Saturday, September 04, 2010

 

A starry-eyed mission


From The Hindu

The sun — like a benevolent god, it shines down upon the Earth and sustains all life, and god-like, it has also been beyond the reach of human endeavour. At least until now.

This week, the National Aeronautical and Space Administration (NASA) announced its most ambitious space exploration project yet — to send a probe to our nuclear-powered star by the year 2018.

In developing the path-breaking mission, called Solar Probe Plus, NASA said it was hoping to encounter and study the sun "closer than ever before". The unprecedented project is slated to launch no later than 2018 and will send a small car-sized spacecraft across nearly 150 million kilometres to "plunge directly into the sun’s atmosphere" four million miles above the star’s surface.

The craft would have to withstand temperatures exceeding 2550 degrees Fahrenheit and blasts of intense radiation and to do so, it would be constructed using a revolutionary carbon-composite heat shield.

If the mission succeeds, the spacecraft will have an “up close and personal view of the sun,” NASA said, and it would enable scientists to better understand, characterise and forecast the radiation environment for future space explorers.

Dick Fisher, director of NASA’s Heliophysics Division, said, “The experiments selected for Solar Probe Plus are specifically designed to solve two key questions of solar physics — why is the sun's outer atmosphere so much hotter than the sun’s visible surface and what propels the solar wind that affects Earth and our solar system?" He added that scientists had struggled with such questions for decades and this mission would finally provide answers.

In particular, NASA noted that a mission to provide such measurements was first recommended in 1958 by the National Academy of Science’s “Simpson Committee", and since then NASA had conducted several studies of possible implementations of a Solar Probe mission.

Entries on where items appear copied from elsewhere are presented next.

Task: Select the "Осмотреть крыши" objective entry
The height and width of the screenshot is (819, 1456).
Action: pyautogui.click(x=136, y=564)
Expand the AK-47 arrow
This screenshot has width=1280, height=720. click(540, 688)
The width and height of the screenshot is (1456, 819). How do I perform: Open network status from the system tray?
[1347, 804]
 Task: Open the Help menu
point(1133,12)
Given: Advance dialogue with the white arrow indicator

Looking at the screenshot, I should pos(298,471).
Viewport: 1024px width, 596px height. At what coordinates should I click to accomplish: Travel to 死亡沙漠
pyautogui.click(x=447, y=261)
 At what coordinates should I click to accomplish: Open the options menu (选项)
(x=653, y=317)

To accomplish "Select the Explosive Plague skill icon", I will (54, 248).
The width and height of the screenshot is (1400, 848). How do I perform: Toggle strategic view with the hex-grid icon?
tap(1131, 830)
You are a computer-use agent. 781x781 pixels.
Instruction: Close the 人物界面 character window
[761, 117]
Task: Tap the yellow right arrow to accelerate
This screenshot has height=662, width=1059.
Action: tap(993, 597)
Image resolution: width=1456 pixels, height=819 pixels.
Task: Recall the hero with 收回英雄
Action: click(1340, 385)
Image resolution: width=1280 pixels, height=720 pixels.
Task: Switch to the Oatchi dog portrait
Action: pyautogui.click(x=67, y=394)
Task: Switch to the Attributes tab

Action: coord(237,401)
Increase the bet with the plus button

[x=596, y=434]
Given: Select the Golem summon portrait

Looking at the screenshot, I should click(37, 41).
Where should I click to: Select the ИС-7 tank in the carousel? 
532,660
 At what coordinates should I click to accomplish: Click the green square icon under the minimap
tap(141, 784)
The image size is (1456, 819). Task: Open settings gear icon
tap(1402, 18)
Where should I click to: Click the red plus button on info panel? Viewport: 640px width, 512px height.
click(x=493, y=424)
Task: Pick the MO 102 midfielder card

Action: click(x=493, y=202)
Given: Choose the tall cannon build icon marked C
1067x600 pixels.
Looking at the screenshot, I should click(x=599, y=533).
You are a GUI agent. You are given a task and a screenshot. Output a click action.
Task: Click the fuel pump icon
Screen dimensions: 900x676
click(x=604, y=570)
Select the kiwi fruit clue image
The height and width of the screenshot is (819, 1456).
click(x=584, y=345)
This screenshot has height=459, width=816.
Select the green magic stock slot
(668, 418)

Five science investigations

To make this historic project a reality, NASA said it had selected five science investigations from a 2009 list of proposals that it had called for. The space agency said the total dollar amount for the five selected investigations was approximately $180 million for preliminary analysis, design, development and tests.

Among the selected proposals were studies that proposed to examine particles in solar wind, telescopes designed to make three dimensional images of the sun’s corona, and projects that sought to measure energy fields, radio emissions, and shock waves in the sun’s atmospheric plasma.

An Indian-American scientist on the Solar Probe Plus team, Madhulika Guhathakurta, said, "This project allows humanity's ingenuity to go where no spacecraft has ever gone before... For the very first time, we'll be able to touch, taste and smell our sun."

NASA noted that the Solar Probe Plus mission was part of its "Living with a Star" programme, designed to understand aspects of the sun’s and Earth’s space environment that affected life and society.